O critério adoptado para a fixação dos tectos é exactamente o mesmo para as duas indemnizações - perda de retribuições durante um ano -, resultando apenas em valores diferentes porque a indemnização dos gestores requisitados é calculada em função da diferença entre a remuneração que auferiam como gestores públicos e a que vão auferir no seu lugar de origem na função pública, e a indemnização dos gestores sem esse lugar corresponde por inteiro à remuneração que auferiam como gestores públicos.A diferença de tectos reflecte, pois, apenas a diferença de critérios de cálculo das duas indemnizações, pelo que as razões desta última diferenciação se estendem à diferença dos limites máximos das duas indemnizações.
Isto é, se o regime da requisição, com conservação do lugar de origem na função pública, justificava que a indemnização pela exoneração por conveniência de serviço atribuída ao gestor público requisitado fosse inferior à do gestor público sem lugar de origem na função pública, também justifica que os tectos apostos a estas indemnizações
reflictam essa diferença, na mesma medida.

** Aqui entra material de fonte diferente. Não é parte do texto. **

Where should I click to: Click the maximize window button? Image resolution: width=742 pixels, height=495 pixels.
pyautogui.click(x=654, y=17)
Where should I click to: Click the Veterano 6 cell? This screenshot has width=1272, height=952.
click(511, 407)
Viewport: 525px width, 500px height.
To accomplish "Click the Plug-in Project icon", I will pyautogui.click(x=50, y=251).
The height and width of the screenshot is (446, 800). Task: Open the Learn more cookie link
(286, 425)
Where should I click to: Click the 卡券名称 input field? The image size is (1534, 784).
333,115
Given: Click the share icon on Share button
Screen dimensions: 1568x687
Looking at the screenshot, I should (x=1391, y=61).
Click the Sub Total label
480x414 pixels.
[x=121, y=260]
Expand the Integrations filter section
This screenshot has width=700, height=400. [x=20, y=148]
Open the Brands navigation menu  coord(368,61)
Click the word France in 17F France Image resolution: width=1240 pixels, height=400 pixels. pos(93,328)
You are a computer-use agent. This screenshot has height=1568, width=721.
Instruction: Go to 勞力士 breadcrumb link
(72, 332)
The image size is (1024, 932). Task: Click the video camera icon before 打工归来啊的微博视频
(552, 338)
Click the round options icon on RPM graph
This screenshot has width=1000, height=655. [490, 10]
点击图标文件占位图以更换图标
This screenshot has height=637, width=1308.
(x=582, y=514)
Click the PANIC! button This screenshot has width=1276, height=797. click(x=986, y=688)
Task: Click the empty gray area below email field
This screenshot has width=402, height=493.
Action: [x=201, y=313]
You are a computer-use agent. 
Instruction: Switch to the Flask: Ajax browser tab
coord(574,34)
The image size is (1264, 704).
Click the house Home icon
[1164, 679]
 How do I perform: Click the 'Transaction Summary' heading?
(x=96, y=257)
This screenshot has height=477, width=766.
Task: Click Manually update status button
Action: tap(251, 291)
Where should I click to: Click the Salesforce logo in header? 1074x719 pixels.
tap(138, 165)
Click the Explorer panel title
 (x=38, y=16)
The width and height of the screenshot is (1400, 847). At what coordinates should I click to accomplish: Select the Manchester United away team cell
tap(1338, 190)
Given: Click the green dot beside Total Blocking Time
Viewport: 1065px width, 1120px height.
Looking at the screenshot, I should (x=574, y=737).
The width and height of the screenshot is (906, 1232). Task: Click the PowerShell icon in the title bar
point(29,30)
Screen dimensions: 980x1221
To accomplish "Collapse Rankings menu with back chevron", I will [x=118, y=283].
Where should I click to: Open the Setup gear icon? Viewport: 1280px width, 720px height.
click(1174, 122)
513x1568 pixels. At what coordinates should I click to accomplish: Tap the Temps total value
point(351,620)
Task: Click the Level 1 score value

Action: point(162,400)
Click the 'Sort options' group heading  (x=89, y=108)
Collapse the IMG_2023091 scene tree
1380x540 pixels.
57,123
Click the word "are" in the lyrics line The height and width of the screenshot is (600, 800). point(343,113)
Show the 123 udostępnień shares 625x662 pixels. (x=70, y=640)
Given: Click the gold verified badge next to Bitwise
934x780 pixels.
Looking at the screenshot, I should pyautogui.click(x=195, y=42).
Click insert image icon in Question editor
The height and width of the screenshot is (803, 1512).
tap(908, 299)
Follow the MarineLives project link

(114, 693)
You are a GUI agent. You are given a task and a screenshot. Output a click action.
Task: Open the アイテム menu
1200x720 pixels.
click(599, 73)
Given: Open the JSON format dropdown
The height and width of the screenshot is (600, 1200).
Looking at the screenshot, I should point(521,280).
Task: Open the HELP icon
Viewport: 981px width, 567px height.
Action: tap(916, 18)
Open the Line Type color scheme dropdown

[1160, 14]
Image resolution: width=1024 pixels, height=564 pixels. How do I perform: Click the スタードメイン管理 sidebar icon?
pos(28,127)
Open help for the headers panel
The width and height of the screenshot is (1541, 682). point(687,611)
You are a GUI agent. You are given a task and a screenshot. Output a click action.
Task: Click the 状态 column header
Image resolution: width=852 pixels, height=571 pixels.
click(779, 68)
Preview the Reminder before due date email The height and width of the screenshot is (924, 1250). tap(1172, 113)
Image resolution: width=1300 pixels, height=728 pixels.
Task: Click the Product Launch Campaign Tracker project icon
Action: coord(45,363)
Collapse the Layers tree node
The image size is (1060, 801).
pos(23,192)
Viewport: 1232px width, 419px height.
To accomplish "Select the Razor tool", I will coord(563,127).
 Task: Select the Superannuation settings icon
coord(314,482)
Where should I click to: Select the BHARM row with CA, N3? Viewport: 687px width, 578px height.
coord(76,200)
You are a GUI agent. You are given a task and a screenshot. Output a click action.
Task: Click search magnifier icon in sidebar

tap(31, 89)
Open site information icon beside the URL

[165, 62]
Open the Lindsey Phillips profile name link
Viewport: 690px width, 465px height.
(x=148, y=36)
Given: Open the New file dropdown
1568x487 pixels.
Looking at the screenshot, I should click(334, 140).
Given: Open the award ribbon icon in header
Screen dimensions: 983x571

Por isso, também a diferenciação dos limites máximos destas duas indemnizações não se revela arbitrária, uma vez que não se verifica que das escolhas de regime feitas pelo legislador ordinário, na interpretação fiscalizada, resultem diferenças de tratamento entre os gestores públicos exonerados por conveniência de serviço que não encontrem justificação em fundamentos perceptíveis, inteligíveis e razoáveis, tendo em conta as finalidades que, com a medida da diferença, se visaram.
Decisão
Nestes temos decide-se:
a) Não julgar inconstitucional a interpretação do artigo 6.º, n.º 2, do Decreto-Lei 464/82, de 9 de Dezembro, na interpretação segundo a qual a indemnização devida ao gestor público, que exerça as suas funções em regime de requisição, não pode ser superior à diferença existente entre as remunerações vincendas como gestor público e as processadas no seu lugar de origem, durante o período de um ano.b) e, consequentemente, negar provimento ao recurso interposto para o Tribunal Constitucional por Maria de Lurdes Puga Alvarez do Acórdão do Supremo Tribunal de Justiça proferido nestes autos em 4 de Junho de 2009.
Custas pela Recorrente, fixando-se a taxa de justiça em 25 unidades de conta, ponderados os critérios referidos no artigo 9.º, n.º 1, do Decreto-Lei 303/98, de 7 de Outubro (artigo 6.º, n.º 1, do mesmo diploma).
Lisboa, 3 de Março de 2010. - João Cura Mariano - Joaquim de Sousa Ribeiro - Benjamim Rodrigues - Rui Manuel Moura Ramos.